What Do We Mean by 'Global Citizenship Education'? Some Promises, Paradoxes, and Pitfalls

CMEI Dialogue
Longfellow Hall, Harvard Graduate School of Education
October 17, 2016

‘Global citizenship’ can mean many things: universalizable 21st century skills, educating American youth to be less parochial, enabling immigrants and refugees to live between and beyond nation-states, preparing the future multinational corporate elite.  All pose questions about goals, assumptions, and just what education can effectively do.  This CMEI Dialogue brought different experiences and perspectives to these questions.

Panelist Bios:

Vidur Chopra is a doctoral candidate and Early Career Scholar at HGSE. He focuses on adolescent and youth civic agency in the developing world and particularly in post-conflict countries with large youth bulges.  He is interested in the role of formal and non-formal educational opportunities in young people's imaginings of their roles in rebuilding conflict-torn societies and the potential and promise education holds for peace building. 

Connie Chung is a Lecturer on Education, and Associate Director of the Global Education Innovation Initiative, HGSE. Her field of research is in education for the 21st century, civic education and global citizenship education, including building the capacity of organizations and people to work collaboratively toward providing a powerful, relevant, rigorous, and meaningful education for all children that not only supports their individual growth but also the development of their communities.

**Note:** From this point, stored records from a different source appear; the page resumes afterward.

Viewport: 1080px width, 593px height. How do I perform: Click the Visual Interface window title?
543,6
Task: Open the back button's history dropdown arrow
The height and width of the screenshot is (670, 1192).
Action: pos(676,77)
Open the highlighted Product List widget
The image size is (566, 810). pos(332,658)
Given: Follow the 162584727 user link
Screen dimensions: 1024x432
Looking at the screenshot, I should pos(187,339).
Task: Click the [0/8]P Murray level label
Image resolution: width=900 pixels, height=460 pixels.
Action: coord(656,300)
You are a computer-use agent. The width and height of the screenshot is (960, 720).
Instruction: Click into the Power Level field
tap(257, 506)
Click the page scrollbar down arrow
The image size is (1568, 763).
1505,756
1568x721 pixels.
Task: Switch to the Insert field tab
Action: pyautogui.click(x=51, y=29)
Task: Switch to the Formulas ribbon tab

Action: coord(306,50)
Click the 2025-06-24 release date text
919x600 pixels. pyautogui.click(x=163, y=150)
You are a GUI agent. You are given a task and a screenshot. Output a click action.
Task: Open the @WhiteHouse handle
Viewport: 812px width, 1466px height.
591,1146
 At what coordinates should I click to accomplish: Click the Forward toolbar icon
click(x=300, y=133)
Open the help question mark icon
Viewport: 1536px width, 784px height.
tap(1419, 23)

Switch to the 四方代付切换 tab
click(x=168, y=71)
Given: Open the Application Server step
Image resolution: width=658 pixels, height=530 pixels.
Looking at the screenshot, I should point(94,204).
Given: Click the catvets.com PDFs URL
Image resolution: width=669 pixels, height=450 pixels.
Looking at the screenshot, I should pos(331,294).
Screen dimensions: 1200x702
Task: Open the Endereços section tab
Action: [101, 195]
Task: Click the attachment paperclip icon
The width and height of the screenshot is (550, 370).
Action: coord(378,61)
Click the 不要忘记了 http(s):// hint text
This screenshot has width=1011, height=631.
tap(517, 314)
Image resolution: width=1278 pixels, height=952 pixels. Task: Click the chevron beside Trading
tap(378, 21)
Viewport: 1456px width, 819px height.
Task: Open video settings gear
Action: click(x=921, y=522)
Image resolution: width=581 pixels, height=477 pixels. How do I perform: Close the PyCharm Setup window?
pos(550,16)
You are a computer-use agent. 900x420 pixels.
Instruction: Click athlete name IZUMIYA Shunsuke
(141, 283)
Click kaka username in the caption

Sarah Dryden-Peterson is an Associate Professor of Education at HGSE. Her work focuses on the connections between education and community development. She examines issues such as the role of social institutions in immigrant/refugee integration, the connections between education and family livelihoods, and transnational institution-building.

Fernando Reimers is the Ford Foundation Professor of Practice in International Education at HGSE. He focuses his research and teaching on innovative global education policies and programs that help students develop competencies necessary for civic participation and work in the twenty first century. He works also in the area of global citizenship education and in how to align education policies with the achievement of the Sustainable Development Goals.

Helen Haste (moderator) is Visiting Professor of Education and CMEI Co-Convener.